RECORDS START
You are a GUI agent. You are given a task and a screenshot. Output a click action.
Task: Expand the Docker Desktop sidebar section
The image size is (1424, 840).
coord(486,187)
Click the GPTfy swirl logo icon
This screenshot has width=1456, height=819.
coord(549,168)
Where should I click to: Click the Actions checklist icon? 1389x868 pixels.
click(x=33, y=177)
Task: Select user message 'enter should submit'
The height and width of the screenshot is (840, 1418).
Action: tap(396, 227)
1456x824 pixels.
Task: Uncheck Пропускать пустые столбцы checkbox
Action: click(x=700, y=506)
RECORDS END
* REQUIRED WORK *
Answer by repeating every line of the listing exactly.

* YOUR SOLUTION *
You are a GUI agent. You are given a task and a screenshot. Output a click action.
Task: Expand the Docker Desktop sidebar section
The image size is (1424, 840).
coord(486,187)
Click the GPTfy swirl logo icon
This screenshot has width=1456, height=819.
coord(549,168)
Where should I click to: Click the Actions checklist icon? 1389x868 pixels.
click(x=33, y=177)
Task: Select user message 'enter should submit'
The height and width of the screenshot is (840, 1418).
Action: tap(396, 227)
1456x824 pixels.
Task: Uncheck Пропускать пустые столбцы checkbox
Action: click(x=700, y=506)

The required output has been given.